We asked Taiwan's Animate clerks about the otaku trends - I Don't Wanna See a Bad Ending!
We asked three people working at the Taipei store to enlighten us about the otaku life. Here they are:
- Kiyomizu, a clerk and robot-anime enthusiast
- Ka, a male buyer who previously worked in IT
- Ko, a female buyer whose otaku heart awakened thanks to Inuyasha
Let's hear what the fan love about Japanese content and their opinions!
Kiyomizu: My name is Kiyomizu, I am the manager of the Taipei store. I joined Animate in Japan about 20 years ago, working in many stores around the country, like the Okayama, Kochi and Akihabara ones. After 7 years, I was transferred to Taiwan.
Ka: My name is Shiryu Ka, buyer. I joined Animate from the IT section initially, more than 10 years ago. At the time, I wanted to try a job related to anime and manga, and came across this company.
Ko: Hello, My name is Sasagei Ko, and I am a buyer as well. I would describe myself as an avid reader of shonen, shojo manga and BL ("boys love") content. I started working for Animate because I love comics and being a book lover myself, I always dreamed of a job that would let me help and give advice to people like me.
K: I am an otaku and love hentai content. It all started definitely in 5th grade when I first saw Inuyasha. I did not have many friends, and was quite the non-talkative type but seeing the kind of bond that the characters in the anime had lighted a fire in me. From there I started reading manga that had been translated into Traditional Chinese and came to know of BL because of a growing interest in the LGBTQ+ community.

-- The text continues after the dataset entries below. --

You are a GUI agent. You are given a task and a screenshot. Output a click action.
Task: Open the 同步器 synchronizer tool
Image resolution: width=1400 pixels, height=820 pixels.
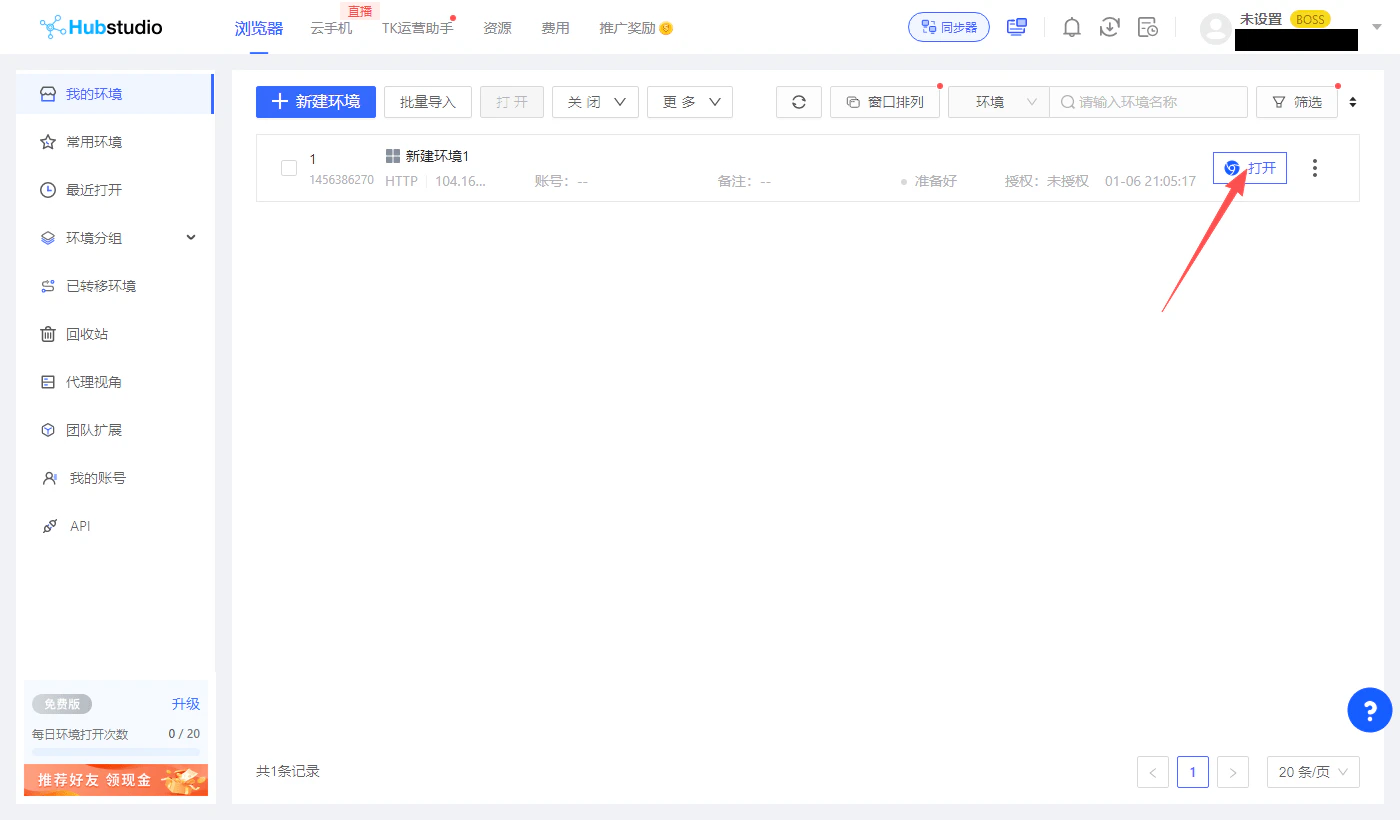[948, 27]
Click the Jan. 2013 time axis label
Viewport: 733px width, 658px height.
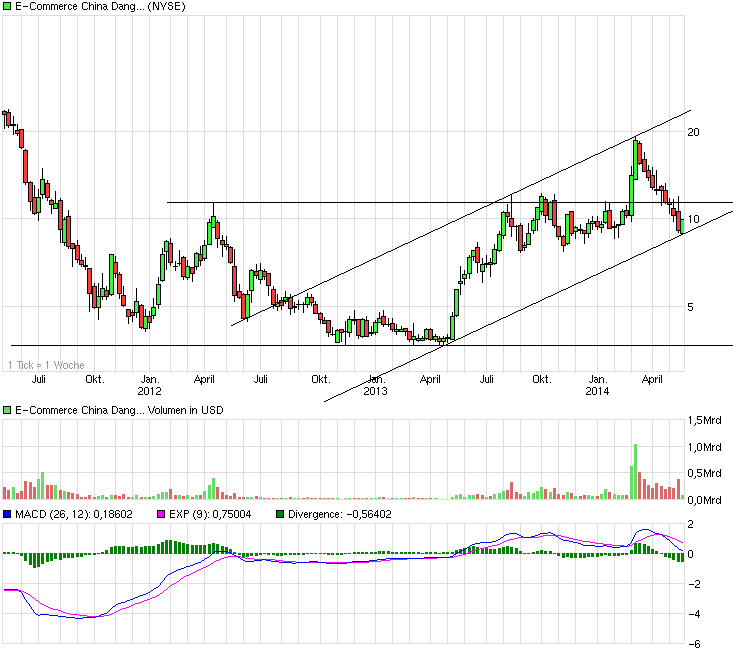375,385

Kiyomizu: I am older and my memories go back to titles such as Fist of the North Star. I feel like a great role in me becoming an otaku was my first visit to the Osaka Animate store. I always liked anime and manga, but going to that store in the period when the country was switching from analog to digital was the beginning of my downfall (laughs) as I started buying CDs and more merchandise.
Ka: I definitely felt something when first watching Mazinger Z, while I think the online version of Newtype was the first e-magazine I really enjoyed.
Ko: On weekdays I spend most of the time checking the supplies and the store revenue. On a day off I enjoy reading novels, manga and information about the market. I also like watching anime and writing novels myself.
Ka: Me too, I spend my time after work with games, manga and anime mostly. When off work, I go to different events for a change.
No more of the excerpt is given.